Document section:
Matthew Solomon (ed.) Fantastic Voyages of the Cinematic Imagination: Georges Méliès's Trip to the Moon, SUNY Press, 2011.

This anthology of essays devoted to George Méliès 1902 one-reel motion picture sensation LE VOYAGE DANS LA LUNE makes it clear how much the assessment of Méliès has changed. That may be the volume's chief value. On the one hand, the essays do not tell us all that much about the man's work we did not know; key essays by Paolo Cherchi Usai, Thierry Lefebvre and Andre Gaureault are not new. On the other, there are significant omissions likewise not new.

Perhaps a fantastical idea in 1902 the original tale of a voyage to the moon as a "nowhere land" appears to have been True History, the work of a second-century Syrian author writing in Greek, Lucian of Samosata.

In mid January 1898, The New York Journal began publication of a serialization entitled "Edison's Conquest of Mars". Was the illustrated fire-cracker shaped rocket approaching the faraway red planet featured in the first installment the inspiration for the Méliès space ship?

Material provided:
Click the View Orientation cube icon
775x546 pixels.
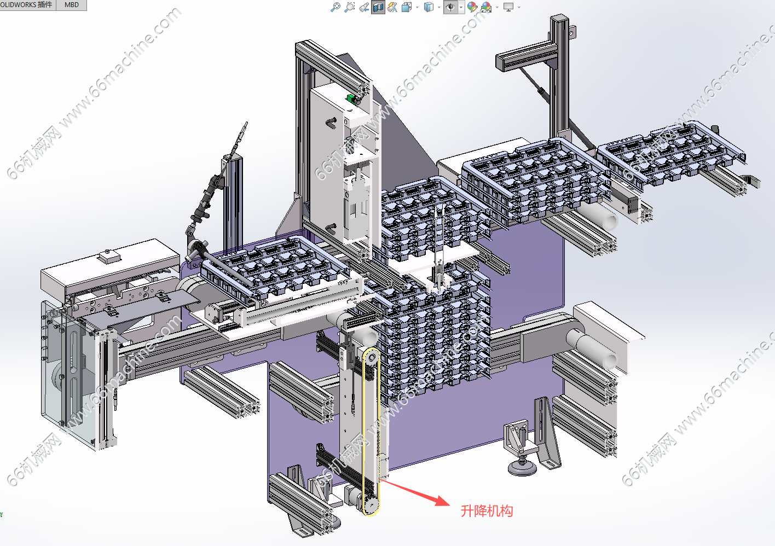[x=406, y=7]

Goal of the exercise: Pick up the review of the Méliès anthology after its last sentence and carry it forward.

Exercise answer:
Responding to the reality of a range of prints of the film, in black and white, tinted and at different lengths Chechi Usai urges we treat each print as an entity unto itself and not seek definitiveness. Richard Abel tells us that as a consequence of a range of dubious though by no means unique practices many members of the film's large original American audience had no idea of the identity of its French creator, increasingly associating the film with the Edison studio.

The invitation to pronounce on the famous movie granted contributors license to revisit an older question: what did Georges Méliès have to do with the emergence of the edited narrative? The answer: little if anything.

In a reversal of what had been a cliché of early cinema history, the Méliès opus is now regarded as pre-cinema. This is a point reinforced in part by the deliberately backward-looking perspective of many of the essays. The illusionism of the féerie, a popular nineteenth-century show of fanciful plots, trucage, ballet and music, an unrecognized forebear of film animation, Méliès's evident debt to the litterateurs Jules Verne and H.G.Wells, and perhaps to Jacques Offenbach's 1875 "fairy-opera" La Voyage dans la lune from which he might have borrowed the concept rather than the story line, are now seen to have had virtually nothing to do with cinema.

Victoria Duckett offers a reading of Méliès's manipulation of female presence in VOYAGE that draws on Laura Mulvey's appropriation of Jacques Lacan's concept of the gaze. Having lost its one-time enormous audience the gaze the film itself now attracts is the gaze of the specialist in aesthetic and historical contemplation examining a museum piece.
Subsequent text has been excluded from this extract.